__Work instructions__:
Please gather every line of the data below that contains the word "height", copying each line in full.

__Supplied records__:

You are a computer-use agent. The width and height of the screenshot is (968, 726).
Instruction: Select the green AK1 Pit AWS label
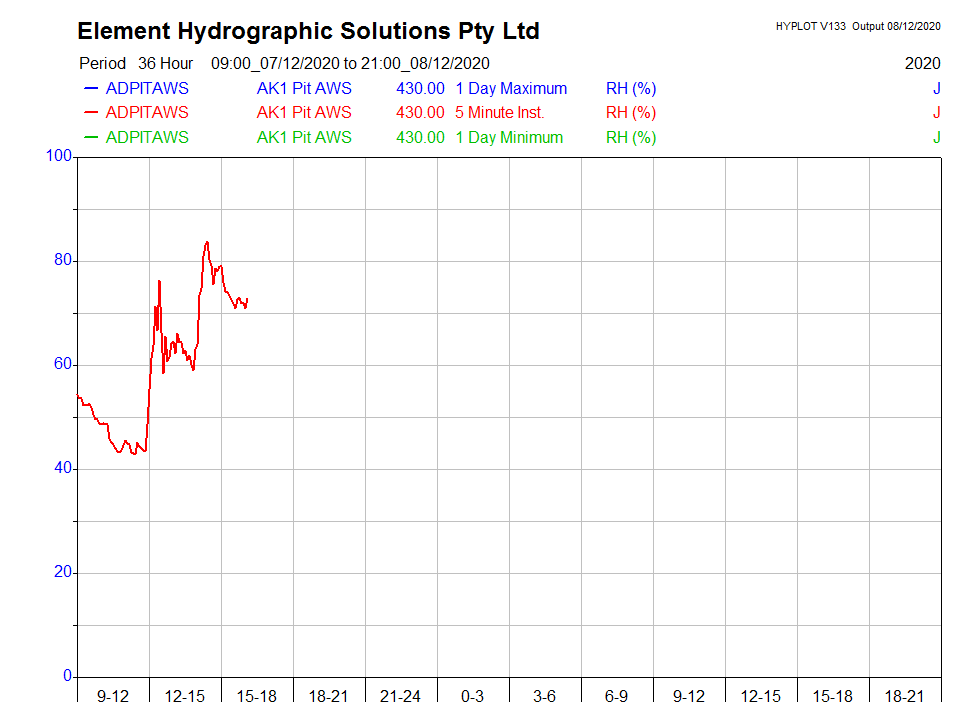304,138
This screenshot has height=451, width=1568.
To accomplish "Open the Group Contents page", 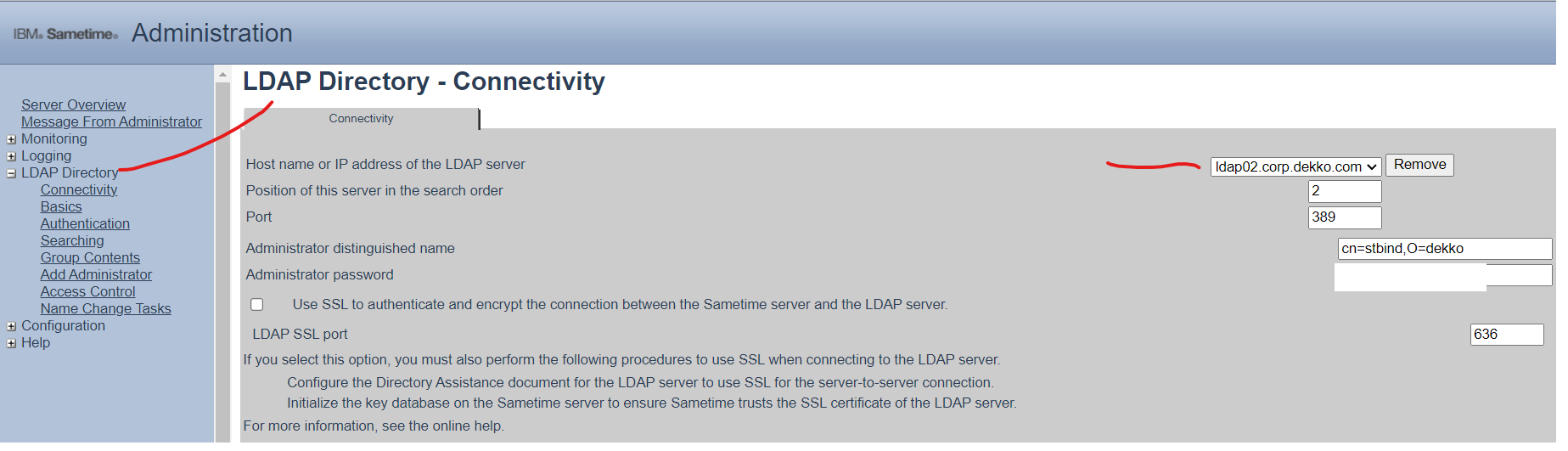I will click(90, 257).
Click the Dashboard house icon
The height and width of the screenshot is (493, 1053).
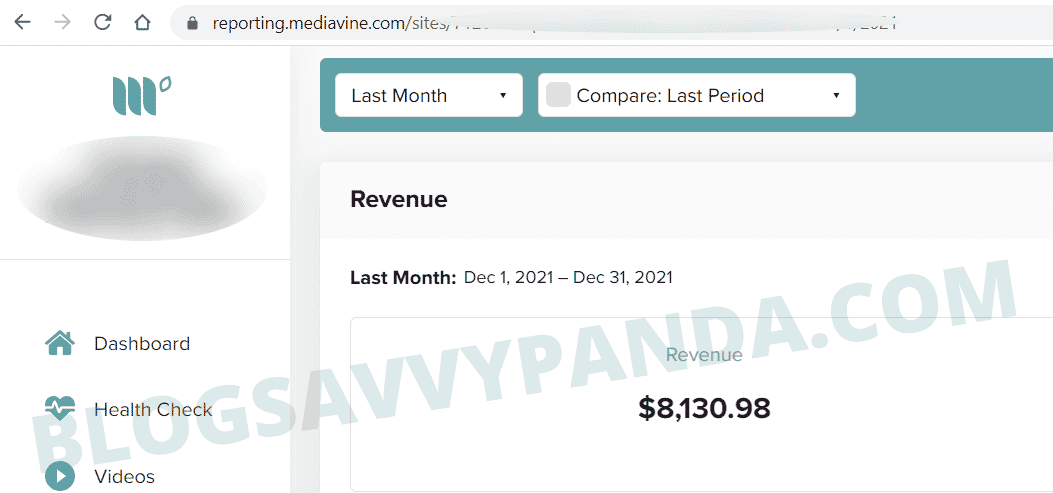(60, 343)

__Output below__:
You are a computer-use agent. The width and height of the screenshot is (968, 726).
This screenshot has height=451, width=1568.
The height and width of the screenshot is (493, 1053).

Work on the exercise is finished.